> GIVEN EXERCISE: Count the lines in the records below that contain the string "swatch", matching case exactly, and give only the number.

--

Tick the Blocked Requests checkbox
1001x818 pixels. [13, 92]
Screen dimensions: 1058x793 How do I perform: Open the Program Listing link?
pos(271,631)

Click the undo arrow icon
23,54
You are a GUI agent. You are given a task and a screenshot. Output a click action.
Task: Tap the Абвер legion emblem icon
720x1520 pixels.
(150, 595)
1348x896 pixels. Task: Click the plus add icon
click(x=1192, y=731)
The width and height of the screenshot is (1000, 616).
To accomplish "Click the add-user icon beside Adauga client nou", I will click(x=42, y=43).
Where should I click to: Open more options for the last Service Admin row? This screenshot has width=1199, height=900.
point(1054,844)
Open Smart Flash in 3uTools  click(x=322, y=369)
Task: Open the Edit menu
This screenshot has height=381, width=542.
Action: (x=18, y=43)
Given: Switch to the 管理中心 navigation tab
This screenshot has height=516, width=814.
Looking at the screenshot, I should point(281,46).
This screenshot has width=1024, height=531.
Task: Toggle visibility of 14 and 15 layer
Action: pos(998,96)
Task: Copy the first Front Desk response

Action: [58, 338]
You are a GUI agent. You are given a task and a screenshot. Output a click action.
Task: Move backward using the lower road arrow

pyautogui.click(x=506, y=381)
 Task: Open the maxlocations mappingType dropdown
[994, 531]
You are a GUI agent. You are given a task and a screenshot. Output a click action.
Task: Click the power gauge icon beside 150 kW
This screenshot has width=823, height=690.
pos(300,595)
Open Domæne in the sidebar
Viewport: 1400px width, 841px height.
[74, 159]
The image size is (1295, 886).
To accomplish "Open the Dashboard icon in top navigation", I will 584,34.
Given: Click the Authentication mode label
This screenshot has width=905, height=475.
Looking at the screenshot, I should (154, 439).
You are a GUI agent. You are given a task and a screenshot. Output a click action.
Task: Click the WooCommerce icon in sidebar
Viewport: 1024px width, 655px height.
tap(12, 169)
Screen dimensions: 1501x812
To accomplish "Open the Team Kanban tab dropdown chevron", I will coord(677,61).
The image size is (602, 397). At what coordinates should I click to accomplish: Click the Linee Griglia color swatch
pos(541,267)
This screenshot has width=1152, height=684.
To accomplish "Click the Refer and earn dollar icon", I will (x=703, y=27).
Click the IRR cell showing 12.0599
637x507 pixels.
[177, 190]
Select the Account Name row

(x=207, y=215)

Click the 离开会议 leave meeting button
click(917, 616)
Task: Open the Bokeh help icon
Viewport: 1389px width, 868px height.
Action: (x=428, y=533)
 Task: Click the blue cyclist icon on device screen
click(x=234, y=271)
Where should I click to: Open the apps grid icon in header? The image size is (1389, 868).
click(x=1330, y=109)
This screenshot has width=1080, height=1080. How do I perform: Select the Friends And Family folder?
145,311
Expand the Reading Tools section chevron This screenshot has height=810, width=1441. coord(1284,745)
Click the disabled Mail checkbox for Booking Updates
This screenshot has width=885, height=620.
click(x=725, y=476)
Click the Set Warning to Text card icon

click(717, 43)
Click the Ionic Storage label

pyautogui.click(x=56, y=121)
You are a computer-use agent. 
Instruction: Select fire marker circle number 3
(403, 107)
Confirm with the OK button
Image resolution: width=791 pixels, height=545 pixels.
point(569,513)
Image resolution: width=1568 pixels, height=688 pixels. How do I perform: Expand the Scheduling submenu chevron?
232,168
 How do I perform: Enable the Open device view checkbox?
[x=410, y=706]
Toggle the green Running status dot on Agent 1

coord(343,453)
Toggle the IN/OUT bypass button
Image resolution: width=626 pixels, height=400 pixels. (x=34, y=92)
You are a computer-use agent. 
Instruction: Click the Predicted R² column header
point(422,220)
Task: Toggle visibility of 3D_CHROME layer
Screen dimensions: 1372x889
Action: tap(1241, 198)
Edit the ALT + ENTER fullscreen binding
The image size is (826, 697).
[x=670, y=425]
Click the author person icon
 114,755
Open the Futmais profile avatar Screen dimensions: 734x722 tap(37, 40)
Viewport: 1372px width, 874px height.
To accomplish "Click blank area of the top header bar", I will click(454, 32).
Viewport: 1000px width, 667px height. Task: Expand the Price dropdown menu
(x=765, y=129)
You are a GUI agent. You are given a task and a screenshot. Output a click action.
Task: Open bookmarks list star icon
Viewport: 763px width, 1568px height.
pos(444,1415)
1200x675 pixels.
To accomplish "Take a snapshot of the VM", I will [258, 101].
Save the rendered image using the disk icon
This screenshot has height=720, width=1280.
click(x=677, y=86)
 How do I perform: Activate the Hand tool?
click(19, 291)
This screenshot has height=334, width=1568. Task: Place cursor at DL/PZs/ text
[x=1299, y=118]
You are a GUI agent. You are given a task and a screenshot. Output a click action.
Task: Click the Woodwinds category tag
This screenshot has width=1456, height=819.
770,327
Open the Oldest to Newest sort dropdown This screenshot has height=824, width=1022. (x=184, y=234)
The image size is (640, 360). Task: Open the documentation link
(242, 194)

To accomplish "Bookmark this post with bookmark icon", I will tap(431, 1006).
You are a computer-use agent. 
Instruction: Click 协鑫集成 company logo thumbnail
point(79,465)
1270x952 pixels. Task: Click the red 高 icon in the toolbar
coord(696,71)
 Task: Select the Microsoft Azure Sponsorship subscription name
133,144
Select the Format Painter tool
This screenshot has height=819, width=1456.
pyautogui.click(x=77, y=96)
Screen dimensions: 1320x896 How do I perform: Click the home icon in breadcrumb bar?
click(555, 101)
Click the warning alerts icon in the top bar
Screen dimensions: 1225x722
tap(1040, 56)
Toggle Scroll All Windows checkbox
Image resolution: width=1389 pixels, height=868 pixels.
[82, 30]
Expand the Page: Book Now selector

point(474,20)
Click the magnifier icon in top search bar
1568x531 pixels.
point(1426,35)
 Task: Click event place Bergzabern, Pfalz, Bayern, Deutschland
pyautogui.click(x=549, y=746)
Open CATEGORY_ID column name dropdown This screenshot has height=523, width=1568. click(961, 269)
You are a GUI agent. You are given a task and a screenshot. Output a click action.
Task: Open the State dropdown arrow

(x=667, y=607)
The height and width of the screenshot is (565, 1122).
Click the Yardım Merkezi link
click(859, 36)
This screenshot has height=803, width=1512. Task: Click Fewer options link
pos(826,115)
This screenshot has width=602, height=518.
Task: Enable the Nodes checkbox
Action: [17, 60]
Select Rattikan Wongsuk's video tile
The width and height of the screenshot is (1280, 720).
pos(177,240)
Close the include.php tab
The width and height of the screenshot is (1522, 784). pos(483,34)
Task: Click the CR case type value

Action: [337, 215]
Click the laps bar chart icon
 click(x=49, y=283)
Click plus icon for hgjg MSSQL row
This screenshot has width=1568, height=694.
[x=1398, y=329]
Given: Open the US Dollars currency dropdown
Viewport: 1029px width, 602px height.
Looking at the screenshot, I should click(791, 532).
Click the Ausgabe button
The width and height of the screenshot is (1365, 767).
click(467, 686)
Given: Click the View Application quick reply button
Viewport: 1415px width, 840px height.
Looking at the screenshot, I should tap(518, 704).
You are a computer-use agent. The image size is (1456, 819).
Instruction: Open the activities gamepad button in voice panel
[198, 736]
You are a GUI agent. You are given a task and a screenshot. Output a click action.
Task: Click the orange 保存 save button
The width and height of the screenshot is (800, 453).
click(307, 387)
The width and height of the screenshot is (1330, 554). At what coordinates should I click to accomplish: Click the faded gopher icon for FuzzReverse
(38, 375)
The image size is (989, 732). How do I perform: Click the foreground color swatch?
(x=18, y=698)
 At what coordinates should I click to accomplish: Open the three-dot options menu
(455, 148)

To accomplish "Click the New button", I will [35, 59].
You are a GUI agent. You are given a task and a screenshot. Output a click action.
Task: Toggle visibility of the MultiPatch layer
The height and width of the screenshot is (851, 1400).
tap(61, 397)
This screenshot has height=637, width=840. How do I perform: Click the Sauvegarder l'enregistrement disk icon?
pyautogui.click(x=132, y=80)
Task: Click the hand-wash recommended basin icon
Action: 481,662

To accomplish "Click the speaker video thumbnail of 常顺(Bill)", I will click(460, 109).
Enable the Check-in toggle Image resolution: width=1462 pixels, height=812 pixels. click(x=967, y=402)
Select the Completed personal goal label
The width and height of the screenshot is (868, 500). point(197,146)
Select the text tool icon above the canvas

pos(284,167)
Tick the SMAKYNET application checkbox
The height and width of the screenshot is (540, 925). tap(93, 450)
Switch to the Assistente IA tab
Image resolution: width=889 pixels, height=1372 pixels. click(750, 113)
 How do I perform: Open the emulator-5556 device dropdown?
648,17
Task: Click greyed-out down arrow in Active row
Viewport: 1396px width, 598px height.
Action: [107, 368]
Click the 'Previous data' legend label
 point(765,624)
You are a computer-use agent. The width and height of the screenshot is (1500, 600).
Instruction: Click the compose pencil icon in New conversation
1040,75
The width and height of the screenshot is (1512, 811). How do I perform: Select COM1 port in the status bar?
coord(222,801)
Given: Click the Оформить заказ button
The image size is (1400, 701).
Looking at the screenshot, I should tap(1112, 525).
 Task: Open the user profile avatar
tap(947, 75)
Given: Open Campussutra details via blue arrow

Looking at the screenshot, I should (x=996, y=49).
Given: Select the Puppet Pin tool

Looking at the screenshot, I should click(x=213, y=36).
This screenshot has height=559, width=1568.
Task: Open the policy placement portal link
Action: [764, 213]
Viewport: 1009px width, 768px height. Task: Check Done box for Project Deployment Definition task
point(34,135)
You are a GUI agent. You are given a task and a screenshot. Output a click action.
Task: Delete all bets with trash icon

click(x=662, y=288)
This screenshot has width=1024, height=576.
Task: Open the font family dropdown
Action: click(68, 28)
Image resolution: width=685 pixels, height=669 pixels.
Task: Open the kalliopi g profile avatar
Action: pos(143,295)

--

> RESPONSE BELOW: 2